*** Data ***

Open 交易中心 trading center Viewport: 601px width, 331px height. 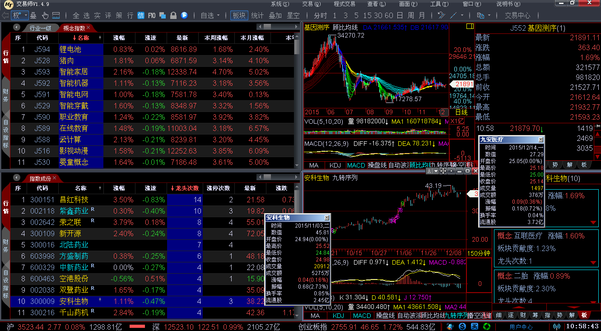pyautogui.click(x=517, y=15)
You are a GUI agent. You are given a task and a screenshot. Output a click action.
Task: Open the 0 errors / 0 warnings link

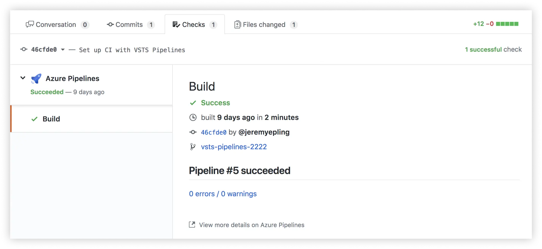pos(223,194)
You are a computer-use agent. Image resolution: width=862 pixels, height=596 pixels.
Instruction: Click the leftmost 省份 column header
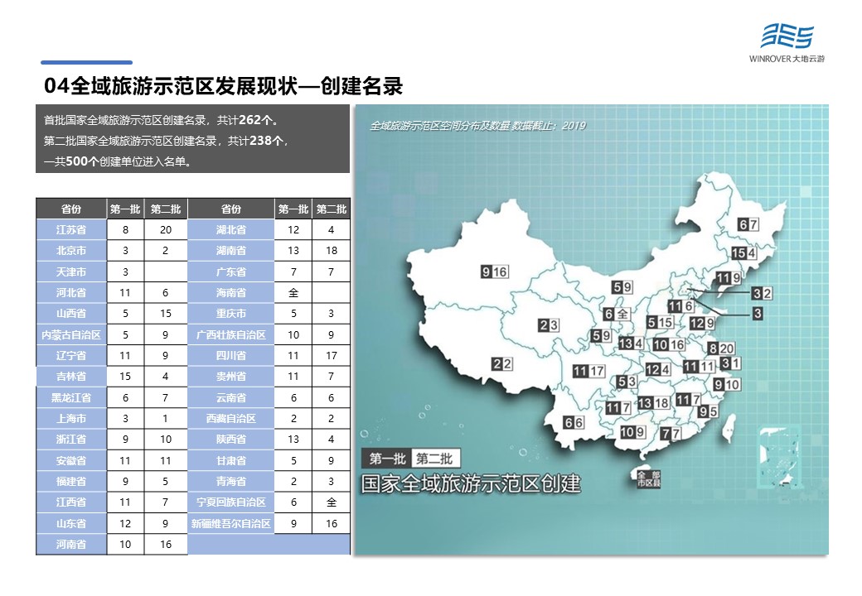pos(71,209)
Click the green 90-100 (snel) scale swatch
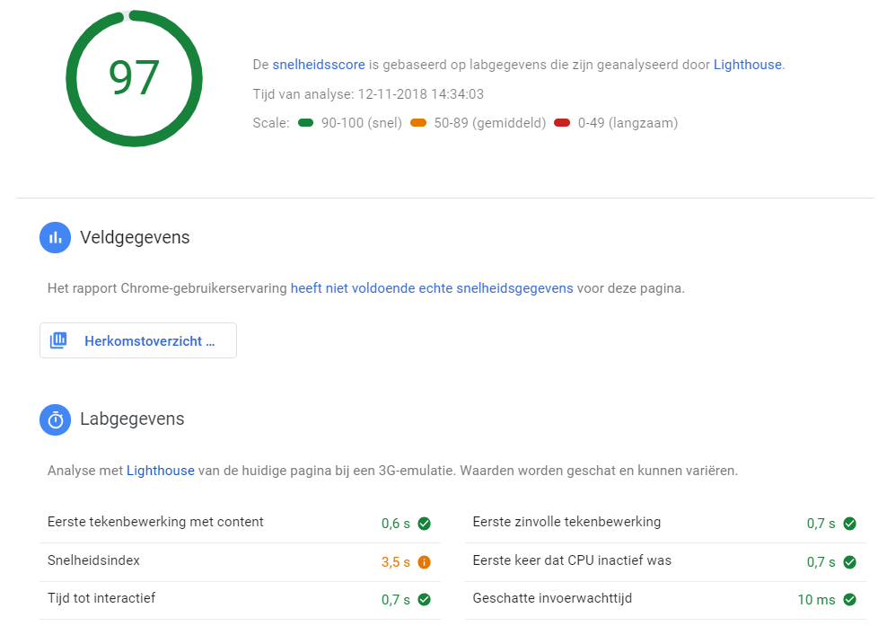The height and width of the screenshot is (626, 878). click(x=306, y=123)
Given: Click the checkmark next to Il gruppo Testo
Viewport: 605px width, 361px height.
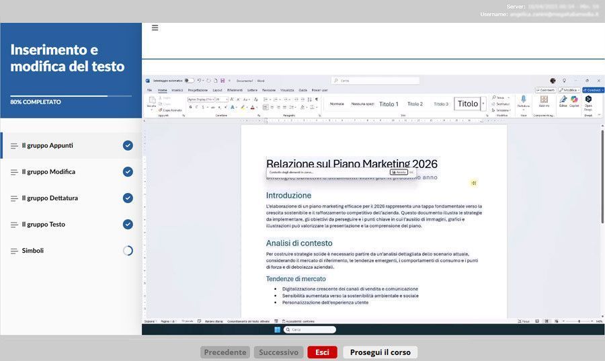Looking at the screenshot, I should click(x=128, y=225).
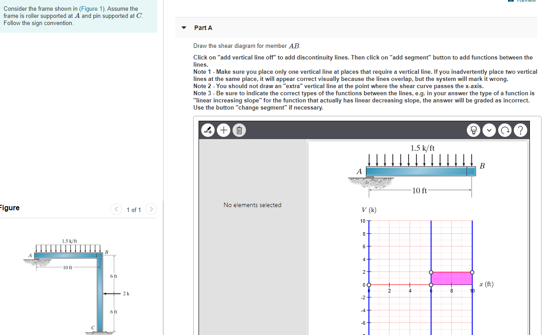
Task: Click the 1 of 1 page indicator
Action: [x=133, y=209]
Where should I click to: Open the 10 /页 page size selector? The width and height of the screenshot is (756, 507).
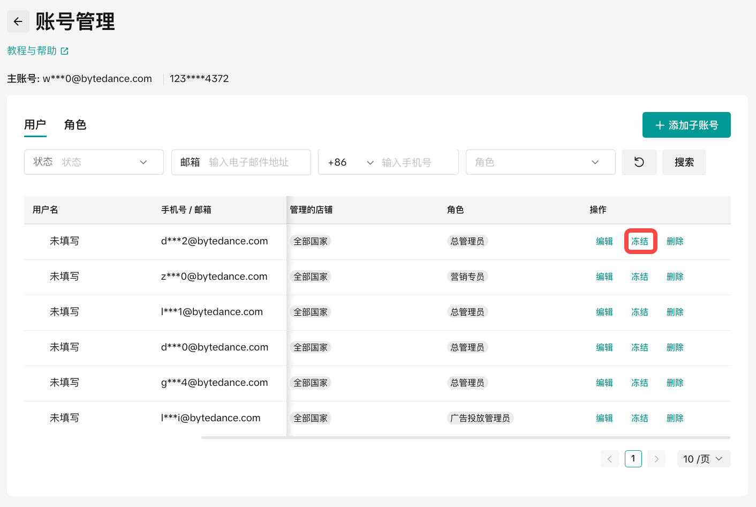(703, 459)
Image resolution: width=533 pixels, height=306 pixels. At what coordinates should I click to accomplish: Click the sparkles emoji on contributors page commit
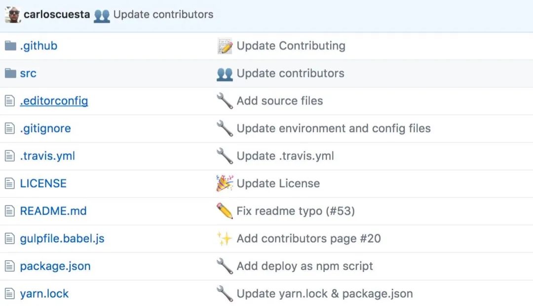(x=225, y=238)
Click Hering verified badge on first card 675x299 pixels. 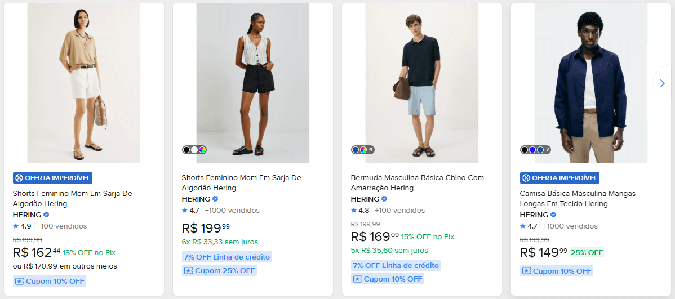point(46,215)
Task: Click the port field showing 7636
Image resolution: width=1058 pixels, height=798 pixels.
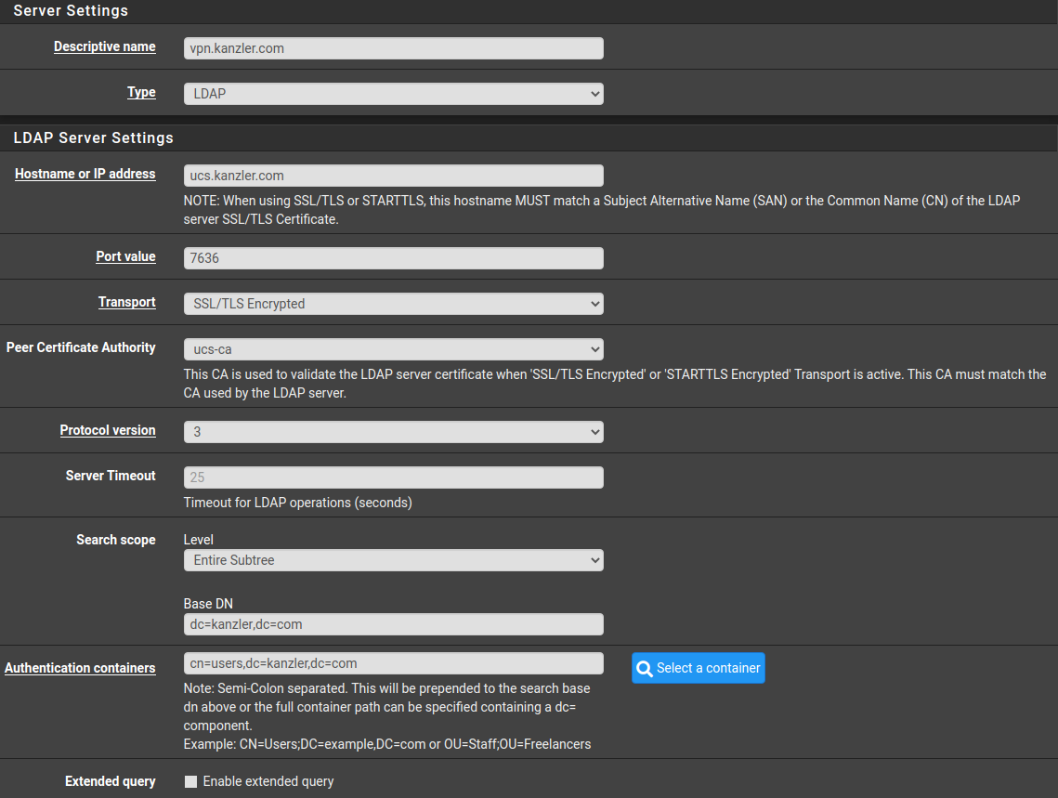Action: tap(392, 257)
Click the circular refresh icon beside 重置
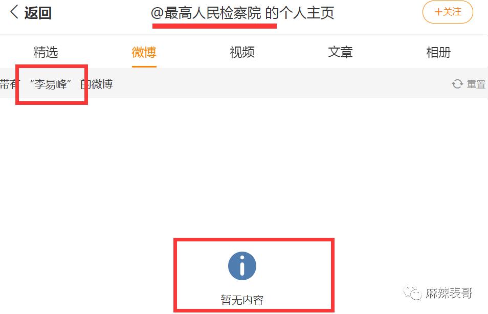Viewport: 488px width, 314px height. point(457,84)
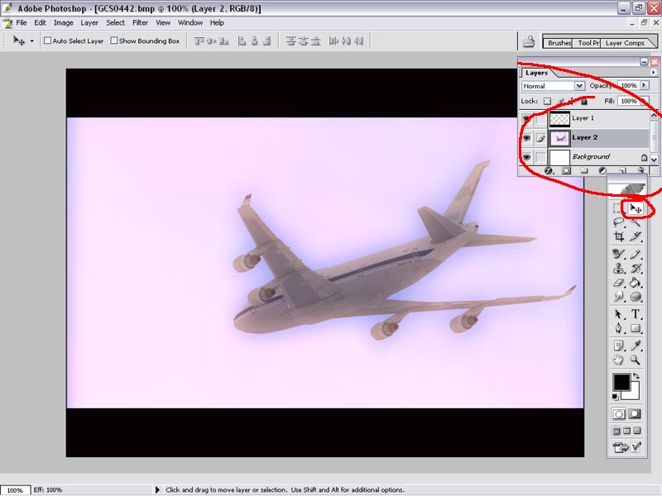Viewport: 662px width, 496px height.
Task: Select the Clone Stamp tool
Action: coord(618,269)
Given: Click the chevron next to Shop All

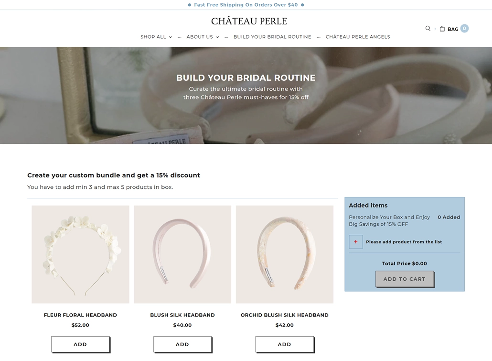Looking at the screenshot, I should tap(170, 37).
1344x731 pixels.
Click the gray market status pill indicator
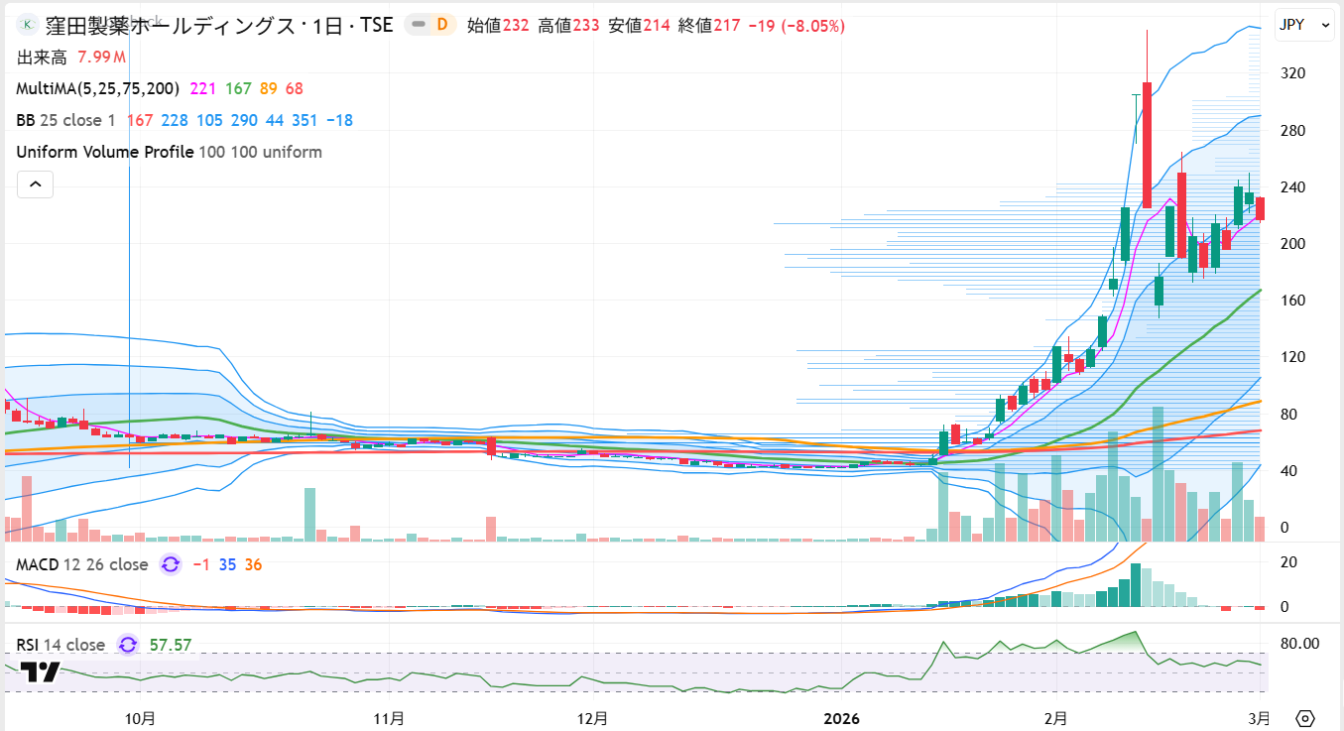tap(420, 25)
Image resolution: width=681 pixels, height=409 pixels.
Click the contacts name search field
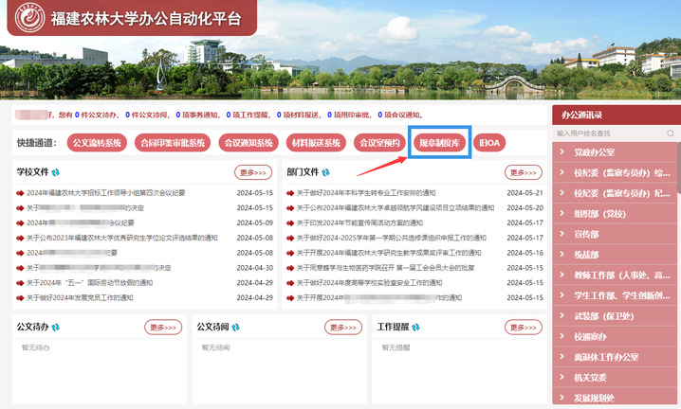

*** End of Data ***

» Work task: Search the entries above for the word "field", and copy every line where it occurs.

» Response for this exercise:
Task: Click the port field showing 7636
Click the contacts name search field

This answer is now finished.